Lynch-Syndrom: 300.000 Deutsche tragen genetische Krebsveranlagung
Veröffentlicht am: 03.09.2026 um 05:01 Uhr | Redaktion boerse-global.de
Die medizinische Versorgung von Patienten mit genetischen Krebsrisiken steht vor der Herausforderung, Diagnosen frühzeitig zu stellen und präventive Strategien zu etablieren.
Das Lynch-Syndrom, eine der häufigsten erblichen Veranlagungen für Krebserkrankungen, verdeutlicht die Komplexität dieser klinischen Aufgabe. Am Klinikum Stuttgart und durch internationale Forschungsprojekte werden Fortschritte in der Identifizierung und dem Management betroffener Personen erzielt.
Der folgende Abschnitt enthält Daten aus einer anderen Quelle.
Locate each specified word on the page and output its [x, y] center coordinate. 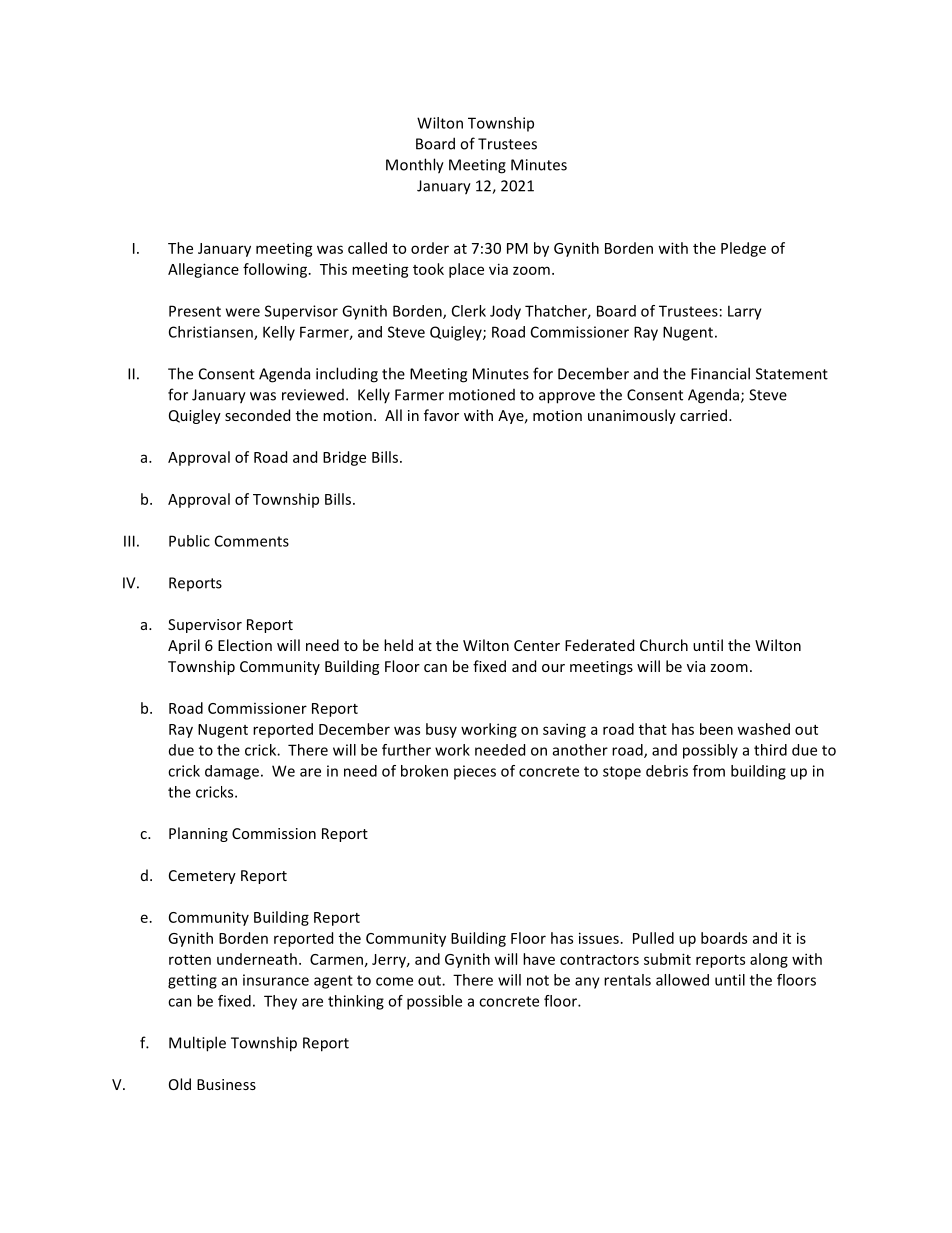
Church [664, 645]
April [184, 646]
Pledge [743, 249]
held [398, 645]
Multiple [197, 1044]
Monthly [415, 166]
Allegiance [203, 270]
Klinische Herausforderungen am Beispiel multipler Tumore
Die Diagnose eines Lynch-Syndroms folgt oft erst auf die Behandlung mehrerer Krebserkrankungen. Ein klinisches Beispiel hierfür ist die Behandlung von Georgina Hoffmann am Klinikum Stuttgart. Bei der 54-jährigen Patientin wurde eine MSH2-Genmutation nachgewiesen. Ihre medizinische Vorgeschichte ist geprägt von einem Ovarialkarzinom im Jahr 2018 sowie einer Erkrankung an Darmkrebs im Jahr 2021.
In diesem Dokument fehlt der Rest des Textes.